→ **PAGE TEXT**:
"""

Welcome to part two of this week’s ethnography slam, this time with contributions by Josien de Klerk, Annelieke Driessen, Susanne van den Buuse, and Sarita Fae Jarmack. Missed the previous posts? Here’s the introduction and the first part of the slam.
by Josien de Klerk
The text you will find below is not written to be read. It was performed in an Ethnography Slam, together with eight other texts all around the theme of stillness. The Ethnography Slam was part of an invaluable workshop on Ethnographic writing organised by the Health, Care and the Body Programme Group of the Amsterdam Institute of Social Science Research at the University of Amsterdam in June 2016. Writing used to be something I did, struggled with and, occasionally, enjoyed. But after the discussions on the voice of a text, the delicate balance between spectacle and the mundane, and distinguishing between myself and being a narrator, I have come to view writing as a craft, a skill that can be practiced, something that you can experiment with like a painter does with colours and techniques. And I do experiment, practicing tone and voices in my writing; in articles, or little observations of everyday life. It is fun to think about performing texts, teach students to change writing styles in text, or to integrate videos in online texts (unfortunately the text below was not filmed):
there is an entire world of creative possibilities in writing and lecturing. That for me is the idea of ethnography as unbounded, to think beyond our normal ‘categories’ of output, and that is true invaluable lesson I picked up from the workshop.
My work on the aging body and generational care in Tanzania was already a mixture of writing and filming. The delicateness and slowness of moving in advanced old age renders itself extremely suitable for film: long shots in the edited product can capture the slowness of movement. The detail of skin and tendons from up close, the older person’s spirit contained in a look can capture strength and frailty at the same time. It is therefore that the text I wrote for the ethnography slam is a performance about ‘producing fieldwork’: how we filmed a 93-year old Tanzanian woman. In the text I try to capture in words the irony that we asked her to ‘move’ to show her ‘immobility’. Unbounded ethnography: a text about producing a film that I then use to teach students.

"""

→ **GIVEN INFORMATION**:
"""

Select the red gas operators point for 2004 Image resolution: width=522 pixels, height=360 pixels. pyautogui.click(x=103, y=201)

"""

→ **PROBLEMS**:
a) Answer these from the page text:
(i) Along with how many other texts was the piece performed in the Ethnography Slam?
(ii) In what month and year was the workshop on ethnographic writing held?
(iii) How old was the Tanzanian woman who was filmed?
b) Decide whether each statement agrees with the page text, answering yes or no and quoting the words that settle it:
(i) The piece was written to be read.
(ii) The workshop was organized at the University of Amsterdam.
(iii) The piece was filmed when it was performed.
c) Translate this sentence from the page text into Spanish: "My work on the aging body and generational care in Tanzania was already a mixture of writing and filming."
The data has no role in this.

→ **EXERCISE ANSWERS**:
a)
(i) Eight
(ii) June 2016
(iii) 93

b)
(i) No: "The text you will find below is not written to be read."
(ii) Yes: "organised by the Health, Care and the Body Programme Group of the Amsterdam Institute of Social Science Research at the University of Amsterdam"
(iii) No: "unfortunately the text below was not filmed"

c) Mi trabajo sobre el cuerpo envejecido y el cuidado generacional en Tanzania ya era una mezcla de escritura y filmación.